Hong Kong Unveils Plan for Climate Disclosures, Stress Tests
(Bloomberg) -- Hong Kong’s two main financial authorities outlined a plan for increased climate disclosures and stepped up management of risks linked to climate change for banks and fund managers in the city.
The city’s financial sector’s contribution to climate is “much, much” bigger than its territorial size would suggest given its role in facilitating flows to and from mainland China and internationally, according to Ashley Alder, chief executive officer at the Securities and Futures Commission, Hong Kong’s top regulator.
“The footprint of Hong Kong’s markets is enormous,” he said in a phone interview on Thursday. “In particular, it’s the place with a heavy bias to mainland China businesses” and asset managers investing across the region, he said.
- The plan calls for aligning Hong Kong with the Task Force on Climate-Related Financial Disclosures to make disclosures mandatory across relevant sectors no later than 2025, a group co-chaired by the Hong Kong Monetary Authority and the SFC said in a joint statement.
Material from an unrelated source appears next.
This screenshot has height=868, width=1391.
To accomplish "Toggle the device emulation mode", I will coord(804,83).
- Will aim adopt standards through so-called common ground taxonomy, which is being developed by the International Sustainable Finance Platform and is expected to be published in mid-2021.
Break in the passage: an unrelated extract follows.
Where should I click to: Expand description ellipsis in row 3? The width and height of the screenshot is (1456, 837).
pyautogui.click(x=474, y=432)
- HKMA is preparing a pilot climate risk stress test in 2021 to check the resilience of the banking sector
- SFC proposes large fund managers will be required to assess the resilience of their investments to climate related risk
Hong Kong companies are “just getting started” on complying with climate-related financial disclosures, said Alder. While some companies comply, it’s now a “question of how to evolve them.”
Michael Bloomberg, the founder and majority shareholder of Bloomberg LP, the parent company of Bloomberg News, is the chair of the disclosure task force.